Records from a data source
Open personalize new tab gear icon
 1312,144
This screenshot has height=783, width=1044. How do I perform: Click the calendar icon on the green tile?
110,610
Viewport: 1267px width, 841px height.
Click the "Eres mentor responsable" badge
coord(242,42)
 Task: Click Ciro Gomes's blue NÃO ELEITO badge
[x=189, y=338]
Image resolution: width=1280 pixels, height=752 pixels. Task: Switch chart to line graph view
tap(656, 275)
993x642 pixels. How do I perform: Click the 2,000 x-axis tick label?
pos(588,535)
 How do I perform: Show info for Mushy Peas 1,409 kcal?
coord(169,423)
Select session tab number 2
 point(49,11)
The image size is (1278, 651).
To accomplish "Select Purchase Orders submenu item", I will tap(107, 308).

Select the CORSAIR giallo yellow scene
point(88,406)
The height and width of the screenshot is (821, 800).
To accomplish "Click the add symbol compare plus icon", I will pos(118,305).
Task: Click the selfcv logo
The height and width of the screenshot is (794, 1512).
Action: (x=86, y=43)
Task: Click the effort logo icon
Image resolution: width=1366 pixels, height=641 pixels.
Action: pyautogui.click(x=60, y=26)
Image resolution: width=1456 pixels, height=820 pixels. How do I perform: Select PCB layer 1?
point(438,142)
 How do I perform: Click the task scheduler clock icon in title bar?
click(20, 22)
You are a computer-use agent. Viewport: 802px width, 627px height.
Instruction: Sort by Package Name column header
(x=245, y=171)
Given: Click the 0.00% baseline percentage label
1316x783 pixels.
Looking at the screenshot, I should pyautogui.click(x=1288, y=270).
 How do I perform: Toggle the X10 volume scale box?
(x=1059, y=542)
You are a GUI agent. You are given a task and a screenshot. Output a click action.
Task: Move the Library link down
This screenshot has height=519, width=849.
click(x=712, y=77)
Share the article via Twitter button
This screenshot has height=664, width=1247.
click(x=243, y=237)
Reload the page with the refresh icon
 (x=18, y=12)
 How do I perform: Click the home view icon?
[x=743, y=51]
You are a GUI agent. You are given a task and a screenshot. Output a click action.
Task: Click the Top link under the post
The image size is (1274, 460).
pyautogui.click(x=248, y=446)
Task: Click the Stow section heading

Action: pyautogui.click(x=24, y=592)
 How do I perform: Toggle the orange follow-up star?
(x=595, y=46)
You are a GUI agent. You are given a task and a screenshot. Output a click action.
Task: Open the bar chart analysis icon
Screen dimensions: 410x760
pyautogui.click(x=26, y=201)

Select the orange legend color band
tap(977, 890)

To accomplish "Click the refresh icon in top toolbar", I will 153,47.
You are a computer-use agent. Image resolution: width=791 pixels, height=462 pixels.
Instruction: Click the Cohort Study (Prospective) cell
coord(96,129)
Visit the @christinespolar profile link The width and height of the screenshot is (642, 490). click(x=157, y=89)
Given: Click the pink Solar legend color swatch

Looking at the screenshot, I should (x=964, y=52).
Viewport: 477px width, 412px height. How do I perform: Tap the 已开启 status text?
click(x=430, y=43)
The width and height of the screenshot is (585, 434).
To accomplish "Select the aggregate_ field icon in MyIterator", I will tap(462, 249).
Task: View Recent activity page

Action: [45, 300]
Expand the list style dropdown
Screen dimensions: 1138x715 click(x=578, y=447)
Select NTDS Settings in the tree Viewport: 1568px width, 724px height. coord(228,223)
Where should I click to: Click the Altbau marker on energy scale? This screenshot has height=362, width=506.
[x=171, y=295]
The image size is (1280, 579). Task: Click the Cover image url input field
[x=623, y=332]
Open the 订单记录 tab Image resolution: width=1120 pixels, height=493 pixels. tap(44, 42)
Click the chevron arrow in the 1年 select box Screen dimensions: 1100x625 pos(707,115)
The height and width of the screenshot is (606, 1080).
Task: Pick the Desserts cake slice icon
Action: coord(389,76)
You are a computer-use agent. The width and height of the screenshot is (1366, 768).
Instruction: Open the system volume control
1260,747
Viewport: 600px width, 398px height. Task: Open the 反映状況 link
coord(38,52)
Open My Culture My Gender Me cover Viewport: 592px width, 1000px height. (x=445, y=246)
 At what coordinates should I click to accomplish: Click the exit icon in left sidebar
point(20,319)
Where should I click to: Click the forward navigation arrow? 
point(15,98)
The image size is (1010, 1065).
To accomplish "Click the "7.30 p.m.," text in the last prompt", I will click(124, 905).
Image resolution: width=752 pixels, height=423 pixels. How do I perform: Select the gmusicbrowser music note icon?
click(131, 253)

Exercise: Your task is to output all of the data above word for word.

Worked solution:
Open personalize new tab gear icon
 1312,144
This screenshot has height=783, width=1044. How do I perform: Click the calendar icon on the green tile?
110,610
Viewport: 1267px width, 841px height.
Click the "Eres mentor responsable" badge
coord(242,42)
 Task: Click Ciro Gomes's blue NÃO ELEITO badge
[x=189, y=338]
Image resolution: width=1280 pixels, height=752 pixels. Task: Switch chart to line graph view
tap(656, 275)
993x642 pixels. How do I perform: Click the 2,000 x-axis tick label?
pos(588,535)
 How do I perform: Show info for Mushy Peas 1,409 kcal?
coord(169,423)
Select session tab number 2
 point(49,11)
The image size is (1278, 651).
To accomplish "Select Purchase Orders submenu item", I will tap(107, 308).

Select the CORSAIR giallo yellow scene
point(88,406)
The height and width of the screenshot is (821, 800).
To accomplish "Click the add symbol compare plus icon", I will pos(118,305).
Task: Click the selfcv logo
The height and width of the screenshot is (794, 1512).
Action: (x=86, y=43)
Task: Click the effort logo icon
Image resolution: width=1366 pixels, height=641 pixels.
Action: pyautogui.click(x=60, y=26)
Image resolution: width=1456 pixels, height=820 pixels. How do I perform: Select PCB layer 1?
point(438,142)
 How do I perform: Click the task scheduler clock icon in title bar?
click(20, 22)
You are a computer-use agent. Viewport: 802px width, 627px height.
Instruction: Sort by Package Name column header
(x=245, y=171)
Given: Click the 0.00% baseline percentage label
1316x783 pixels.
Looking at the screenshot, I should pyautogui.click(x=1288, y=270).
 How do I perform: Toggle the X10 volume scale box?
(x=1059, y=542)
You are a GUI agent. You are given a task and a screenshot. Output a click action.
Task: Move the Library link down
This screenshot has height=519, width=849.
click(x=712, y=77)
Share the article via Twitter button
This screenshot has height=664, width=1247.
click(x=243, y=237)
Reload the page with the refresh icon
 (x=18, y=12)
 How do I perform: Click the home view icon?
[x=743, y=51]
You are a GUI agent. You are given a task and a screenshot. Output a click action.
Task: Click the Top link under the post
The image size is (1274, 460).
pyautogui.click(x=248, y=446)
Task: Click the Stow section heading

Action: pyautogui.click(x=24, y=592)
 How do I perform: Toggle the orange follow-up star?
(x=595, y=46)
You are a GUI agent. You are given a task and a screenshot. Output a click action.
Task: Open the bar chart analysis icon
Screen dimensions: 410x760
pyautogui.click(x=26, y=201)

Select the orange legend color band
tap(977, 890)

To accomplish "Click the refresh icon in top toolbar", I will 153,47.
You are a computer-use agent. Image resolution: width=791 pixels, height=462 pixels.
Instruction: Click the Cohort Study (Prospective) cell
coord(96,129)
Visit the @christinespolar profile link The width and height of the screenshot is (642, 490). click(x=157, y=89)
Given: Click the pink Solar legend color swatch

Looking at the screenshot, I should (x=964, y=52).
Viewport: 477px width, 412px height. How do I perform: Tap the 已开启 status text?
click(x=430, y=43)
The width and height of the screenshot is (585, 434).
To accomplish "Select the aggregate_ field icon in MyIterator", I will tap(462, 249).
Task: View Recent activity page

Action: [45, 300]
Expand the list style dropdown
Screen dimensions: 1138x715 click(x=578, y=447)
Select NTDS Settings in the tree Viewport: 1568px width, 724px height. coord(228,223)
Where should I click to: Click the Altbau marker on energy scale? This screenshot has height=362, width=506.
[x=171, y=295]
The image size is (1280, 579). Task: Click the Cover image url input field
[x=623, y=332]
Open the 订单记录 tab Image resolution: width=1120 pixels, height=493 pixels. tap(44, 42)
Click the chevron arrow in the 1年 select box Screen dimensions: 1100x625 pos(707,115)
The height and width of the screenshot is (606, 1080).
Task: Pick the Desserts cake slice icon
Action: coord(389,76)
You are a computer-use agent. The width and height of the screenshot is (1366, 768).
Instruction: Open the system volume control
1260,747
Viewport: 600px width, 398px height. Task: Open the 反映状況 link
coord(38,52)
Open My Culture My Gender Me cover Viewport: 592px width, 1000px height. (x=445, y=246)
 At what coordinates should I click to accomplish: Click the exit icon in left sidebar
point(20,319)
Where should I click to: Click the forward navigation arrow? 
point(15,98)
The image size is (1010, 1065).
To accomplish "Click the "7.30 p.m.," text in the last prompt", I will click(124, 905).
Image resolution: width=752 pixels, height=423 pixels. How do I perform: Select the gmusicbrowser music note icon?
click(131, 253)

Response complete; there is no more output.